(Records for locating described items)
===============

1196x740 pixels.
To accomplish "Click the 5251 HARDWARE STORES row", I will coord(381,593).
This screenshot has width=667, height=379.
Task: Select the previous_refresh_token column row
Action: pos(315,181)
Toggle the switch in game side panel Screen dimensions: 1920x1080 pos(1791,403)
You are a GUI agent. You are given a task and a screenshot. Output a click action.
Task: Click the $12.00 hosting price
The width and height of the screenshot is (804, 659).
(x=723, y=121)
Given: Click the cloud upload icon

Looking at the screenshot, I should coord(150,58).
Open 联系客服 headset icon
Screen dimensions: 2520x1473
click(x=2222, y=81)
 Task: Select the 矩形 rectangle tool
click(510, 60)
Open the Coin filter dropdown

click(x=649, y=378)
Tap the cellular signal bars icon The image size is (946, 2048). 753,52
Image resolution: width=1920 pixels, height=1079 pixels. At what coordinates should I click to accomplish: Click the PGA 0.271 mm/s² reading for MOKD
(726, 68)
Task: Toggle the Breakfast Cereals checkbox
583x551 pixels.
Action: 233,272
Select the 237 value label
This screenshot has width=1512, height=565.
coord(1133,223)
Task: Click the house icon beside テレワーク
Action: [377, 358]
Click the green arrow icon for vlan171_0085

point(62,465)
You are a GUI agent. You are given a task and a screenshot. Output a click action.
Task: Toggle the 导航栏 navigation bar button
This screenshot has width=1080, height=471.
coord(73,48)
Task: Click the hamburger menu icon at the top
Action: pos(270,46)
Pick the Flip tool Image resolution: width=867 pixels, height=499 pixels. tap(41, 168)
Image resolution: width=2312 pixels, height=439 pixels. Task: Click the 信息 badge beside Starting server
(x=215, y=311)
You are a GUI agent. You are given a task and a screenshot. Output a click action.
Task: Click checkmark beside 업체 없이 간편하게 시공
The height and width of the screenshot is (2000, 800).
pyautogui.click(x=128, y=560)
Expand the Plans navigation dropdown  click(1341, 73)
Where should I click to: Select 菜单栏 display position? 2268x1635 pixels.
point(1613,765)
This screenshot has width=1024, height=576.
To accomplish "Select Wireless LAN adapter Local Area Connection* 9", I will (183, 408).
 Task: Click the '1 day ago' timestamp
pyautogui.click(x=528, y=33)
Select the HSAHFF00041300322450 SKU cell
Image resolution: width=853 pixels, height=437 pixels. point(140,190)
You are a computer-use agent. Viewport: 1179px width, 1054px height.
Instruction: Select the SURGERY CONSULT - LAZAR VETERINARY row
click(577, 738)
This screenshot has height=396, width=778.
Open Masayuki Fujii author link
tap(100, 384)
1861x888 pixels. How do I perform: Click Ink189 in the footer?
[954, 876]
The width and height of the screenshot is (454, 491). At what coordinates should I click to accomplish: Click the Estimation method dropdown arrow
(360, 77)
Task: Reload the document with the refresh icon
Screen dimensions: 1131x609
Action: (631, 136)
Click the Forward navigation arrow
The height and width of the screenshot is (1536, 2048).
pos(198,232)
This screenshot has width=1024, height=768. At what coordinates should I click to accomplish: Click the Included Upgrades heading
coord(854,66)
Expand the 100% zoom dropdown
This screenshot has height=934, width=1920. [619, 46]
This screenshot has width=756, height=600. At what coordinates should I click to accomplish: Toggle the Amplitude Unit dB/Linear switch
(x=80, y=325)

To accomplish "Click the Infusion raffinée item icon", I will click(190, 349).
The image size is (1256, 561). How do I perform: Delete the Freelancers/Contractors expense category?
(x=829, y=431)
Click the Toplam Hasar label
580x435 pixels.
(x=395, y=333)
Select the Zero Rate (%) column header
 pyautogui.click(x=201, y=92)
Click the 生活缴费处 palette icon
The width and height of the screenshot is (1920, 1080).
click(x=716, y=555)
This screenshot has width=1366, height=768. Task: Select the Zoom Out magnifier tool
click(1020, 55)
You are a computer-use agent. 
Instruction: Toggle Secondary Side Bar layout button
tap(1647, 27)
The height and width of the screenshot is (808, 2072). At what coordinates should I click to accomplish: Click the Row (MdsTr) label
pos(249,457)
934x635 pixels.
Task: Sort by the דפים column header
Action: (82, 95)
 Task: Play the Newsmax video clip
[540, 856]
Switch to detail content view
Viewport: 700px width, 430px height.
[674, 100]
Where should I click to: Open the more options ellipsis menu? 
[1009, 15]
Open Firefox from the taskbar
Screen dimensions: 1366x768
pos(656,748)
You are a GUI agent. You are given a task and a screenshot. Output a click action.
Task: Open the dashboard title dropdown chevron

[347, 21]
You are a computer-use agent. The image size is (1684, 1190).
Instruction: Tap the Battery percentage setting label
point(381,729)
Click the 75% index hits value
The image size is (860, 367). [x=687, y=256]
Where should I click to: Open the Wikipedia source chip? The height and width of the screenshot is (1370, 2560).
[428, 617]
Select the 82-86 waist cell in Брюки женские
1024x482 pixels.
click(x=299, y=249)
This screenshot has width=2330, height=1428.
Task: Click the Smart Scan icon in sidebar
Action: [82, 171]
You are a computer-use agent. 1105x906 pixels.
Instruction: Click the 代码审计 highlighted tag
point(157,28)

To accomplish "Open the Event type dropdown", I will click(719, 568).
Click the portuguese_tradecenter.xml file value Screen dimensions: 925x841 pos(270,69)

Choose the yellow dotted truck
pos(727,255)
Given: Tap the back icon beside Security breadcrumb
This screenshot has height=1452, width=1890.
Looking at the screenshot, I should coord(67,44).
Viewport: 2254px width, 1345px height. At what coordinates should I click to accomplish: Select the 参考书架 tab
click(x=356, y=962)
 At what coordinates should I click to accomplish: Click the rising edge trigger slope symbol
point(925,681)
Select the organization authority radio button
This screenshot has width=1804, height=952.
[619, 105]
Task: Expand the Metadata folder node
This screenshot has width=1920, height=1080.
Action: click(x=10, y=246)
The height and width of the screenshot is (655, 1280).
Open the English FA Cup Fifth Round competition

===============

**OBJECTIVE**: Can you reproduce all the records above, swapping "GUI agent" for "screen assistant" wherever it occurs and leaving every other character unchanged?

**RESULT OF THIS EXERCISE**:
1196x740 pixels.
To accomplish "Click the 5251 HARDWARE STORES row", I will coord(381,593).
This screenshot has width=667, height=379.
Task: Select the previous_refresh_token column row
Action: pos(315,181)
Toggle the switch in game side panel Screen dimensions: 1920x1080 pos(1791,403)
You are a screen assistant. You are given a task and a screenshot. Output a click action.
Task: Click the $12.00 hosting price
The width and height of the screenshot is (804, 659).
(x=723, y=121)
Given: Click the cloud upload icon

Looking at the screenshot, I should coord(150,58).
Open 联系客服 headset icon
Screen dimensions: 2520x1473
click(x=2222, y=81)
 Task: Select the 矩形 rectangle tool
click(510, 60)
Open the Coin filter dropdown

click(x=649, y=378)
Tap the cellular signal bars icon The image size is (946, 2048). 753,52
Image resolution: width=1920 pixels, height=1079 pixels. At what coordinates should I click to accomplish: Click the PGA 0.271 mm/s² reading for MOKD
(726, 68)
Task: Toggle the Breakfast Cereals checkbox
583x551 pixels.
Action: 233,272
Select the 237 value label
This screenshot has width=1512, height=565.
coord(1133,223)
Task: Click the house icon beside テレワーク
Action: [377, 358]
Click the green arrow icon for vlan171_0085

point(62,465)
You are a screen assistant. You are given a task and a screenshot. Output a click action.
Task: Toggle the 导航栏 navigation bar button
This screenshot has width=1080, height=471.
coord(73,48)
Task: Click the hamburger menu icon at the top
Action: pos(270,46)
Pick the Flip tool Image resolution: width=867 pixels, height=499 pixels. tap(41, 168)
Image resolution: width=2312 pixels, height=439 pixels. Task: Click the 信息 badge beside Starting server
(x=215, y=311)
You are a screen assistant. You are given a task and a screenshot. Output a click action.
Task: Click checkmark beside 업체 없이 간편하게 시공
The height and width of the screenshot is (2000, 800).
pyautogui.click(x=128, y=560)
Expand the Plans navigation dropdown  click(1341, 73)
Where should I click to: Select 菜单栏 display position? 2268x1635 pixels.
point(1613,765)
This screenshot has width=1024, height=576.
To accomplish "Select Wireless LAN adapter Local Area Connection* 9", I will (183, 408).
 Task: Click the '1 day ago' timestamp
pyautogui.click(x=528, y=33)
Select the HSAHFF00041300322450 SKU cell
Image resolution: width=853 pixels, height=437 pixels. point(140,190)
You are a computer-use agent. Viewport: 1179px width, 1054px height.
Instruction: Select the SURGERY CONSULT - LAZAR VETERINARY row
click(577, 738)
This screenshot has height=396, width=778.
Open Masayuki Fujii author link
tap(100, 384)
1861x888 pixels. How do I perform: Click Ink189 in the footer?
[954, 876]
The width and height of the screenshot is (454, 491). At what coordinates should I click to accomplish: Click the Estimation method dropdown arrow
(360, 77)
Task: Reload the document with the refresh icon
Screen dimensions: 1131x609
Action: (631, 136)
Click the Forward navigation arrow
The height and width of the screenshot is (1536, 2048).
pos(198,232)
This screenshot has width=1024, height=768. At what coordinates should I click to accomplish: Click the Included Upgrades heading
coord(854,66)
Expand the 100% zoom dropdown
This screenshot has height=934, width=1920. [619, 46]
This screenshot has width=756, height=600. At what coordinates should I click to accomplish: Toggle the Amplitude Unit dB/Linear switch
(x=80, y=325)

To accomplish "Click the Infusion raffinée item icon", I will click(190, 349).
The image size is (1256, 561). How do I perform: Delete the Freelancers/Contractors expense category?
(x=829, y=431)
Click the Toplam Hasar label
580x435 pixels.
(x=395, y=333)
Select the Zero Rate (%) column header
 pyautogui.click(x=201, y=92)
Click the 生活缴费处 palette icon
The width and height of the screenshot is (1920, 1080).
click(x=716, y=555)
This screenshot has width=1366, height=768. Task: Select the Zoom Out magnifier tool
click(1020, 55)
You are a computer-use agent. 
Instruction: Toggle Secondary Side Bar layout button
tap(1647, 27)
The height and width of the screenshot is (808, 2072). At what coordinates should I click to accomplish: Click the Row (MdsTr) label
pos(249,457)
934x635 pixels.
Task: Sort by the דפים column header
Action: (82, 95)
 Task: Play the Newsmax video clip
[540, 856]
Switch to detail content view
Viewport: 700px width, 430px height.
[674, 100]
Where should I click to: Open the more options ellipsis menu? 
[1009, 15]
Open Firefox from the taskbar
Screen dimensions: 1366x768
pos(656,748)
You are a screen assistant. You are given a task and a screenshot. Output a click action.
Task: Open the dashboard title dropdown chevron

[347, 21]
You are a computer-use agent. The image size is (1684, 1190).
Instruction: Tap the Battery percentage setting label
point(381,729)
Click the 75% index hits value
The image size is (860, 367). [x=687, y=256]
Where should I click to: Open the Wikipedia source chip? The height and width of the screenshot is (1370, 2560).
[428, 617]
Select the 82-86 waist cell in Брюки женские
1024x482 pixels.
click(x=299, y=249)
This screenshot has width=2330, height=1428.
Task: Click the Smart Scan icon in sidebar
Action: [82, 171]
You are a computer-use agent. 1105x906 pixels.
Instruction: Click the 代码审计 highlighted tag
point(157,28)

To accomplish "Open the Event type dropdown", I will click(719, 568).
Click the portuguese_tradecenter.xml file value Screen dimensions: 925x841 pos(270,69)

Choose the yellow dotted truck
pos(727,255)
Given: Tap the back icon beside Security breadcrumb
This screenshot has height=1452, width=1890.
Looking at the screenshot, I should coord(67,44).
Viewport: 2254px width, 1345px height. At what coordinates should I click to accomplish: Select the 参考书架 tab
click(x=356, y=962)
 At what coordinates should I click to accomplish: Click the rising edge trigger slope symbol
point(925,681)
Select the organization authority radio button
This screenshot has width=1804, height=952.
[619, 105]
Task: Expand the Metadata folder node
This screenshot has width=1920, height=1080.
Action: click(x=10, y=246)
The height and width of the screenshot is (655, 1280).
Open the English FA Cup Fifth Round competition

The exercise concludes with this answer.